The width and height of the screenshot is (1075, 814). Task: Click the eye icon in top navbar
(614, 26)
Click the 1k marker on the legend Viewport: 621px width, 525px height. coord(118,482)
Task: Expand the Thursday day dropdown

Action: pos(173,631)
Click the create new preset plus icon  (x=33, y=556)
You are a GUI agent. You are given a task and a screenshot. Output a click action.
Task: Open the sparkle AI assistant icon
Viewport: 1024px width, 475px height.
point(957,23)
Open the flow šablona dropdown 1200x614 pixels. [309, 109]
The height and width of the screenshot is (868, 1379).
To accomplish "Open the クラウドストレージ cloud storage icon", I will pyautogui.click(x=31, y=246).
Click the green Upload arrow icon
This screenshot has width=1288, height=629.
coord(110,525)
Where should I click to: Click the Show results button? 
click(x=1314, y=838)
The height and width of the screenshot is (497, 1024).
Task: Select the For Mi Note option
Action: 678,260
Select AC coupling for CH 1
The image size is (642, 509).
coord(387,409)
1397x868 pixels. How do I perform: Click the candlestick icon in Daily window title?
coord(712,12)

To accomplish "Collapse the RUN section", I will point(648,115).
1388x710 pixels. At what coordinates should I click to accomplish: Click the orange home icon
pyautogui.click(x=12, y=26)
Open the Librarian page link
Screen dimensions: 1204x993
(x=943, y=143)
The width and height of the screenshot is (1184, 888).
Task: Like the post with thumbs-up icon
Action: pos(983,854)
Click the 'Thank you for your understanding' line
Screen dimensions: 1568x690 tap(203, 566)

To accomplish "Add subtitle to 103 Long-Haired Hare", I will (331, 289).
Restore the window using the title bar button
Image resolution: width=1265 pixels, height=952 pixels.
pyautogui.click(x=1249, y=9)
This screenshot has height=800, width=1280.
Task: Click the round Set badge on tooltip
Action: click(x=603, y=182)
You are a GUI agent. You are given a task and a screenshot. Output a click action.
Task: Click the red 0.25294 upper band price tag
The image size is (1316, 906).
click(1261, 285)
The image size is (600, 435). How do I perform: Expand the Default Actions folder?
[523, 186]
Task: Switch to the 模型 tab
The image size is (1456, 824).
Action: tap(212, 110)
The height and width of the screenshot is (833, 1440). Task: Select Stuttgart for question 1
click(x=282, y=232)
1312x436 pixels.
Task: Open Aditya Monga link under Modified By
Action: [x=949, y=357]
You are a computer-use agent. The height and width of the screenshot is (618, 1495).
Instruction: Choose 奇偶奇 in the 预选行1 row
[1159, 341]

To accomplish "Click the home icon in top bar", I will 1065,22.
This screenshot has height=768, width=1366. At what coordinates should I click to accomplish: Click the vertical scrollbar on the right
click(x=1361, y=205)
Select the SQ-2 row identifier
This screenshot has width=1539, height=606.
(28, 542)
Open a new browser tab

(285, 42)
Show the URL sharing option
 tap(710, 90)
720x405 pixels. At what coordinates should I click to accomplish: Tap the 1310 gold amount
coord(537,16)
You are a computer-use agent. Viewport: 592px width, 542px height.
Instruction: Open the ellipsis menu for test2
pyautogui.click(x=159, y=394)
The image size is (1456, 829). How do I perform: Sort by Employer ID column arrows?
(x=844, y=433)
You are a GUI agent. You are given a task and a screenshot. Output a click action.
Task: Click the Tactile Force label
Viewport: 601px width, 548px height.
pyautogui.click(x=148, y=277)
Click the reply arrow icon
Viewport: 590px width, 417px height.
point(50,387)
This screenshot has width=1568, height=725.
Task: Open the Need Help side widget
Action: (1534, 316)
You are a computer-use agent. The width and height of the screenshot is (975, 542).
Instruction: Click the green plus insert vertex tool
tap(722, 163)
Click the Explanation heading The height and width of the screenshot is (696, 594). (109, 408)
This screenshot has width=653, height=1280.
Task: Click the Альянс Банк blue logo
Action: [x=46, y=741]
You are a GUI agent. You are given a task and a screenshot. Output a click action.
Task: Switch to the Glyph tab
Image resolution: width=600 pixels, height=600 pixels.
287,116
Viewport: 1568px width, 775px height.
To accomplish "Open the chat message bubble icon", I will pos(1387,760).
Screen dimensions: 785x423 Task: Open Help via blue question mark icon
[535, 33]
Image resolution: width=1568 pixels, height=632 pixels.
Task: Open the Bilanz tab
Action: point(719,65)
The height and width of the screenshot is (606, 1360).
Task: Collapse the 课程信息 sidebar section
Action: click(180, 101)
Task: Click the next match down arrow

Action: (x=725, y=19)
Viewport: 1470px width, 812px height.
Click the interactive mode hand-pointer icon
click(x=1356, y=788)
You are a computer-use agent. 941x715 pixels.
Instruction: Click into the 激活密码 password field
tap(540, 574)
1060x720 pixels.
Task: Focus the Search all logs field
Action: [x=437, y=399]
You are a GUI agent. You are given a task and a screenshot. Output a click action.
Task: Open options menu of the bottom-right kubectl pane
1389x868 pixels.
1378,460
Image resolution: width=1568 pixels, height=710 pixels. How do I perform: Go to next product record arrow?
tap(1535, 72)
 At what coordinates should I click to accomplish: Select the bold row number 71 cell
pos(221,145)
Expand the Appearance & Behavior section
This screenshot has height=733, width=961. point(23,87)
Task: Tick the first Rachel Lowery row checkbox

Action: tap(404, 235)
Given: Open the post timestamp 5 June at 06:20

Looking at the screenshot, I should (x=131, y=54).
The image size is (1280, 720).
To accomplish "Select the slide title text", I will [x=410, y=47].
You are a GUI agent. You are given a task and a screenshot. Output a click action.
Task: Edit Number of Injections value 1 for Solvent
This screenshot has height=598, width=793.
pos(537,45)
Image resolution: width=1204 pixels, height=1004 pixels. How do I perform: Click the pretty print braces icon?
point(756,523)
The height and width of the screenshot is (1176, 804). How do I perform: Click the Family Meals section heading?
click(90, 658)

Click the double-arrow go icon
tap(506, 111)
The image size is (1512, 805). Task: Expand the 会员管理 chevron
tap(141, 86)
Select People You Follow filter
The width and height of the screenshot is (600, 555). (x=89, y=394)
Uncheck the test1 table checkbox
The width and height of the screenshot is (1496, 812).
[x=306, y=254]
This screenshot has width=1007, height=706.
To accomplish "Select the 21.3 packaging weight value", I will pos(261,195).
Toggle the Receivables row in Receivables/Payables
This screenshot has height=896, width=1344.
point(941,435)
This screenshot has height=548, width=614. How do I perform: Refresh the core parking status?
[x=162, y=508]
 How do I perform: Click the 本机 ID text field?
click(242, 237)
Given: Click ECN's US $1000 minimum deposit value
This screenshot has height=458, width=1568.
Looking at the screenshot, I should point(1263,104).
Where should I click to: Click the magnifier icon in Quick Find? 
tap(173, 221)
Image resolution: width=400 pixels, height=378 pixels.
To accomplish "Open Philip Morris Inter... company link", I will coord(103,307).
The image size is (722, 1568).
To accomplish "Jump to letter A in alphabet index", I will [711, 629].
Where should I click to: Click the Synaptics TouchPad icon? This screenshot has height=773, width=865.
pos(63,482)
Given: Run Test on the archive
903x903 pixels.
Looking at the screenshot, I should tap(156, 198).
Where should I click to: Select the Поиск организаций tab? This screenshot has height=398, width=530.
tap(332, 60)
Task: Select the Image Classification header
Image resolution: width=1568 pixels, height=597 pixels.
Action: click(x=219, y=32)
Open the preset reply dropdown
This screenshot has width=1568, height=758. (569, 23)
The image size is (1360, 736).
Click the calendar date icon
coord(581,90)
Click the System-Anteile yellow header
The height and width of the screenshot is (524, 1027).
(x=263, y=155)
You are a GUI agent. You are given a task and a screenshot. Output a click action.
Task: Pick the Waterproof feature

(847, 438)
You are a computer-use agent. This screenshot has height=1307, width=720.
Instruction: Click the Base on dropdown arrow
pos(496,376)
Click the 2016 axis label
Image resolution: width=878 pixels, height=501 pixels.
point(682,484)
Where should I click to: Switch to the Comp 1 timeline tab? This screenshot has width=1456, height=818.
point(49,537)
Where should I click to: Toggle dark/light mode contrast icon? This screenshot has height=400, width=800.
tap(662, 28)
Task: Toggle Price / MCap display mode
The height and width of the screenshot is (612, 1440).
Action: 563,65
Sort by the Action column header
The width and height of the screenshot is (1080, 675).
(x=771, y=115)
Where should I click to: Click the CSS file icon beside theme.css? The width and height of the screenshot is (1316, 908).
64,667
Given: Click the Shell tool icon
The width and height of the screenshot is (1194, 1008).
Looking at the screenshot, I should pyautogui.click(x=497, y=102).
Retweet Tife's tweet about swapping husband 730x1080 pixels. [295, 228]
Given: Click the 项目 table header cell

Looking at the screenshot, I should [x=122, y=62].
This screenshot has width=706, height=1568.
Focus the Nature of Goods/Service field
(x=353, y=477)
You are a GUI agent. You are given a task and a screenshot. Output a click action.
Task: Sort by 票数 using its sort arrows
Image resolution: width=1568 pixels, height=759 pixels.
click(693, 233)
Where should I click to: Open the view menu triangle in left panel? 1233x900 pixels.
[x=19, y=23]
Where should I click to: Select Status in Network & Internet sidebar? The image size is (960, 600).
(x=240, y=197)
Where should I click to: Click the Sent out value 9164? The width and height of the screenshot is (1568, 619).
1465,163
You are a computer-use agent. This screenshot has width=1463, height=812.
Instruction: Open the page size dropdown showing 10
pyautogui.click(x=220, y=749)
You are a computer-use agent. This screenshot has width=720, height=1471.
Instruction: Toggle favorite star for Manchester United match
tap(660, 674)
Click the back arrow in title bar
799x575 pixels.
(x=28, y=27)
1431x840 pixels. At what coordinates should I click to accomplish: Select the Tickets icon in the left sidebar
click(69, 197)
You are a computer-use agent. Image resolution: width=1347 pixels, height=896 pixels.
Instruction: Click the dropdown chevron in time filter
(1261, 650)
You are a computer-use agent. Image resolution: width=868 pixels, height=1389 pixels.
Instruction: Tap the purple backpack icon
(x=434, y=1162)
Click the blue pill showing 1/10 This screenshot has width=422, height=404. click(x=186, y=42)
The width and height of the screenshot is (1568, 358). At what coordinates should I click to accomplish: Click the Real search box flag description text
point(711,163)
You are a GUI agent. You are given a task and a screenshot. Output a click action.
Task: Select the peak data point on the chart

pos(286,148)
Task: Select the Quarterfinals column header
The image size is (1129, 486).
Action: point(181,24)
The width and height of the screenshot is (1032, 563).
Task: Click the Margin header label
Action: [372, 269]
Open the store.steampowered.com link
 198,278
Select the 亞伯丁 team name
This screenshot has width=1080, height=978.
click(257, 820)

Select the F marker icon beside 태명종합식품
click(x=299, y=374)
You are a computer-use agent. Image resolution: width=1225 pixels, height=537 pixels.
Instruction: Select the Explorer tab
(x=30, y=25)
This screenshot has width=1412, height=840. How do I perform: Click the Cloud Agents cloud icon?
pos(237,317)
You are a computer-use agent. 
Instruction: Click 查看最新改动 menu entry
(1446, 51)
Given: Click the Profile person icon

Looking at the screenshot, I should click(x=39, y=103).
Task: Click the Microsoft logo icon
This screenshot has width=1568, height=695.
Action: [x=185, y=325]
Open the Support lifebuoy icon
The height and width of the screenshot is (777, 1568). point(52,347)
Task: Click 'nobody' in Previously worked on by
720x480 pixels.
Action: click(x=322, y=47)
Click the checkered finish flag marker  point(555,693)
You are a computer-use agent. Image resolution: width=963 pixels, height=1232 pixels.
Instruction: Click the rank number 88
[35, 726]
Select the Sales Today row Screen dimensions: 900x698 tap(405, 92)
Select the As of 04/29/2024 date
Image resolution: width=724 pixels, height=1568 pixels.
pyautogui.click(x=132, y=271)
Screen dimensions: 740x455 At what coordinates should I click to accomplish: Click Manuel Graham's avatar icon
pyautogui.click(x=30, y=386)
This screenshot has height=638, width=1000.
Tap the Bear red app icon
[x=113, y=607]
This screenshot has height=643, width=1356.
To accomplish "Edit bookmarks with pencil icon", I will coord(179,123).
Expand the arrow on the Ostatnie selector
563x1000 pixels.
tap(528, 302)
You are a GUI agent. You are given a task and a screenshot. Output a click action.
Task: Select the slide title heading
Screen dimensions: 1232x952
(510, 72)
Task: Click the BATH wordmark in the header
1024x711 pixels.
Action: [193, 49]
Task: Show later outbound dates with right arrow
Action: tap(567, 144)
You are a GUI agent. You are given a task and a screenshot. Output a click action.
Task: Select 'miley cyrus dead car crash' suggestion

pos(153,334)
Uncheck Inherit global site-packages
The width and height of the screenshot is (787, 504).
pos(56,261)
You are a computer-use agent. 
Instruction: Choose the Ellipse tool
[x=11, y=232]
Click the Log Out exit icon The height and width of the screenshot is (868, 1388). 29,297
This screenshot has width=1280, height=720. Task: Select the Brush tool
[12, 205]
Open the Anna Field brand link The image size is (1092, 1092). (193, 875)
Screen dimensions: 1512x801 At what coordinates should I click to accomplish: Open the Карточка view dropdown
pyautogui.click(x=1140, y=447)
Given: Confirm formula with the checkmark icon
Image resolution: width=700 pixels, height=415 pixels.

---*---

_Exercise description_.
Reproduce everything from the line containing "Image resolution: width=1568 pixels, height=710" down to the line containing "This screenshot has height=733, width=961.", swapping "product" for "order" and leaving the rest untouched.

_Result for this task_.
Image resolution: width=1568 pixels, height=710 pixels. How do I perform: Go to next order record arrow?
tap(1535, 72)
 At what coordinates should I click to accomplish: Select the bold row number 71 cell
pos(221,145)
Expand the Appearance & Behavior section
This screenshot has height=733, width=961. point(23,87)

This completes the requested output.